**Task directions**:
Your response should consist of the entries below, reproduced exactly and without their images.

+ + + + +

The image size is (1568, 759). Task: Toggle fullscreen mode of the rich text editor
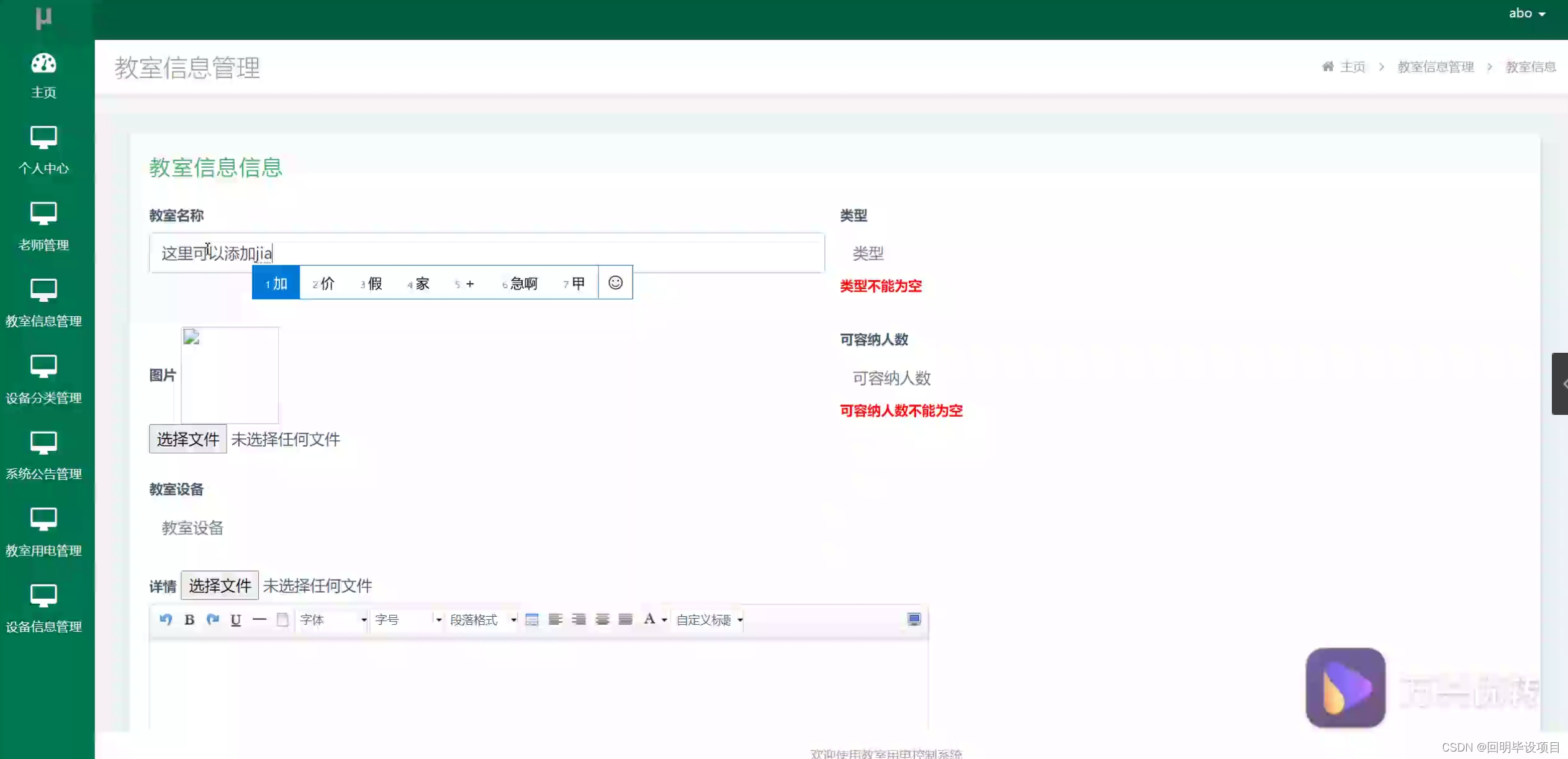pyautogui.click(x=914, y=619)
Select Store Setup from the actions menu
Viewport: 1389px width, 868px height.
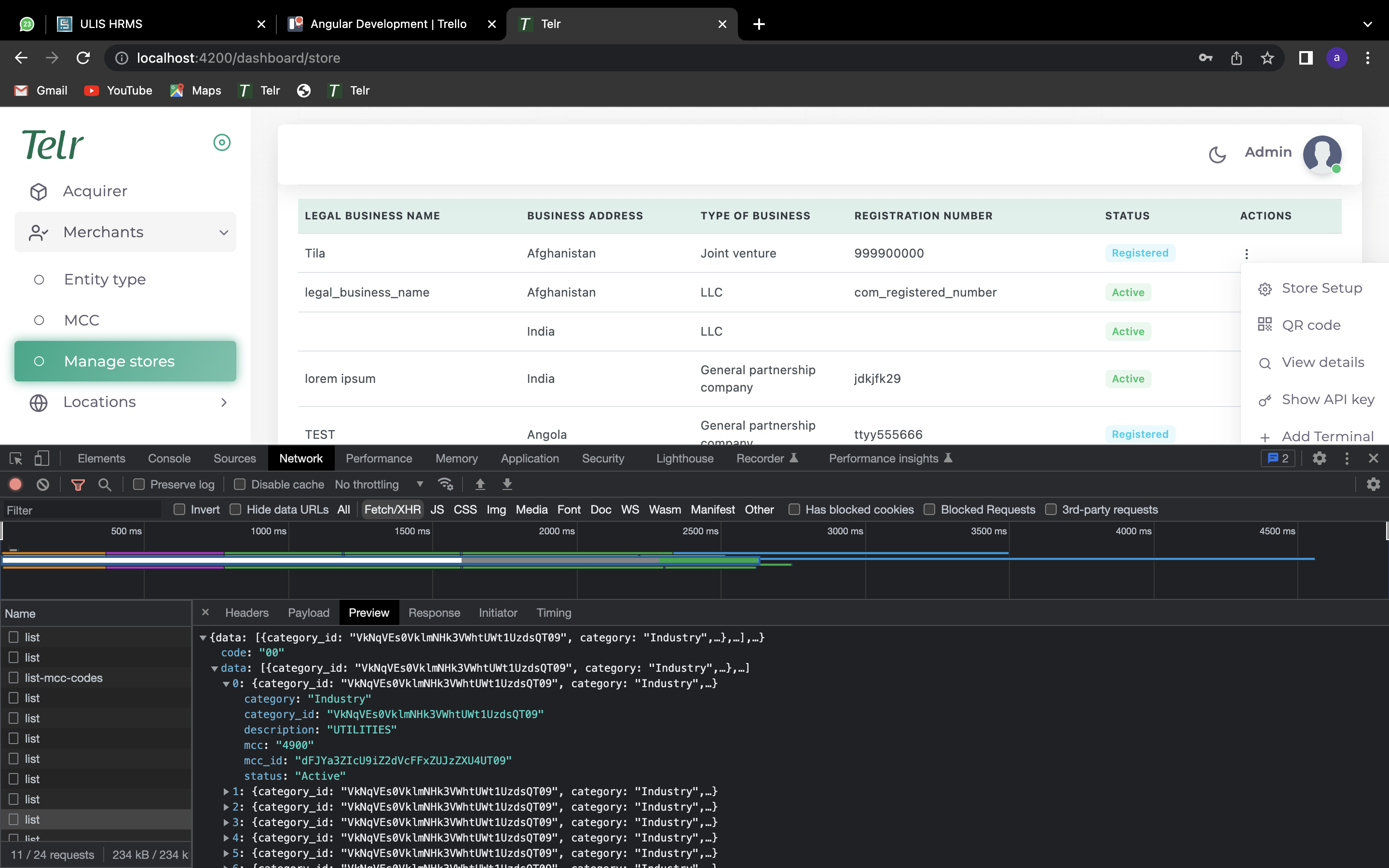1321,288
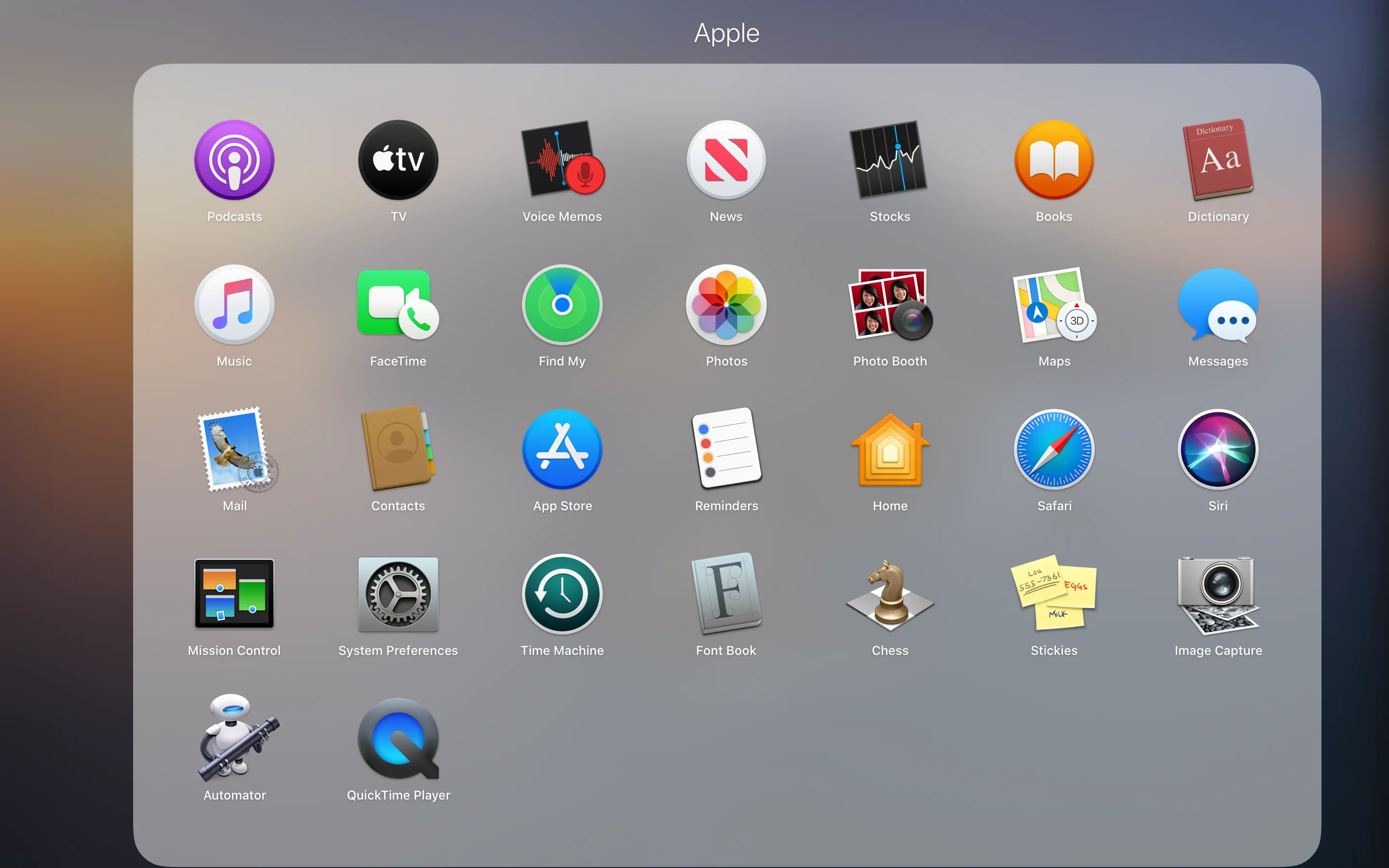Launch the Reminders app

point(726,449)
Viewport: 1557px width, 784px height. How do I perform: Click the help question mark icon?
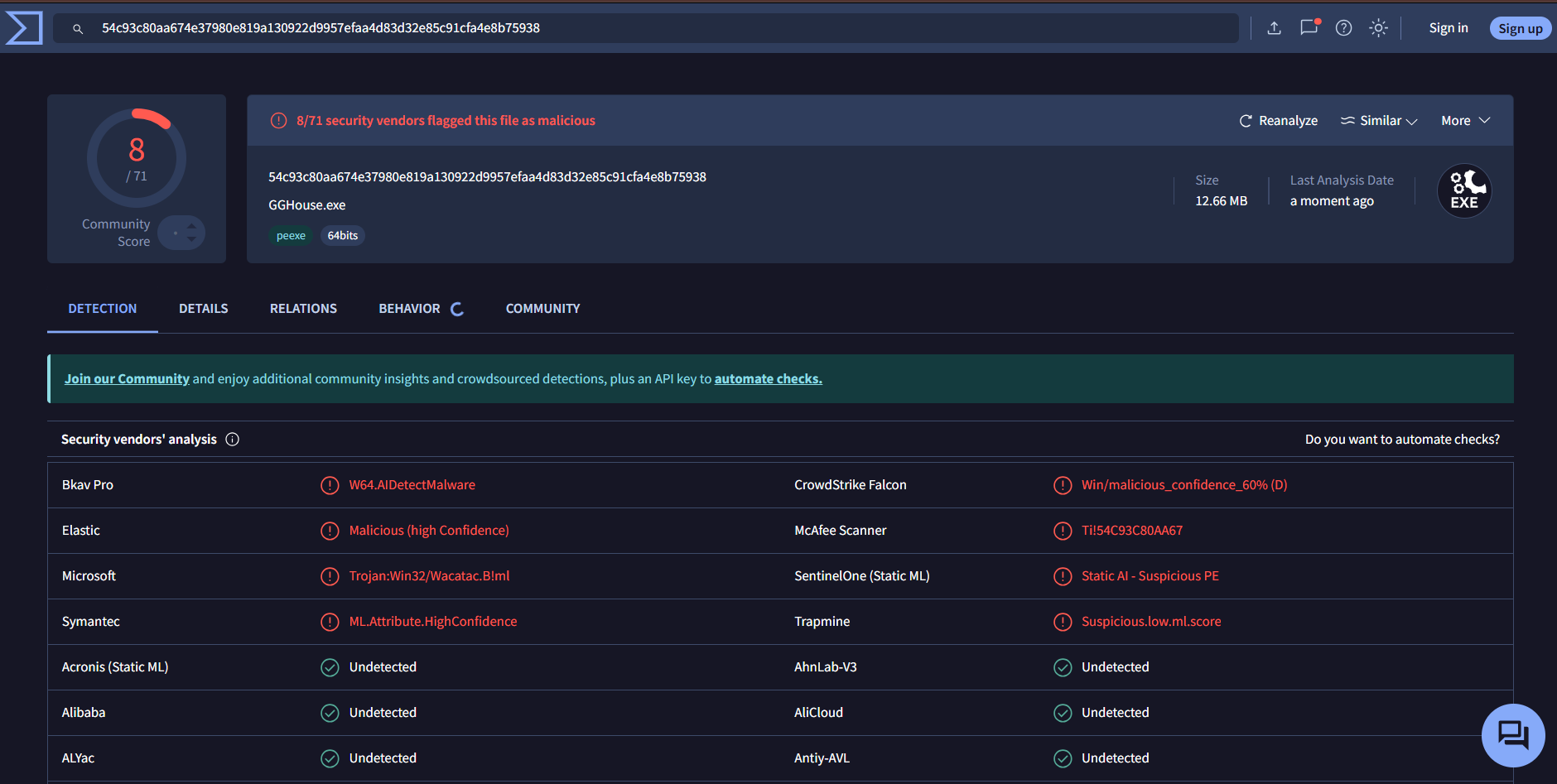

+ + + + +

**Your solution**:
The image size is (1568, 759). Task: Toggle fullscreen mode of the rich text editor
pyautogui.click(x=914, y=619)
Select Store Setup from the actions menu
Viewport: 1389px width, 868px height.
1321,288
Launch the Reminders app

point(726,449)
Viewport: 1557px width, 784px height. How do I perform: Click the help question mark icon?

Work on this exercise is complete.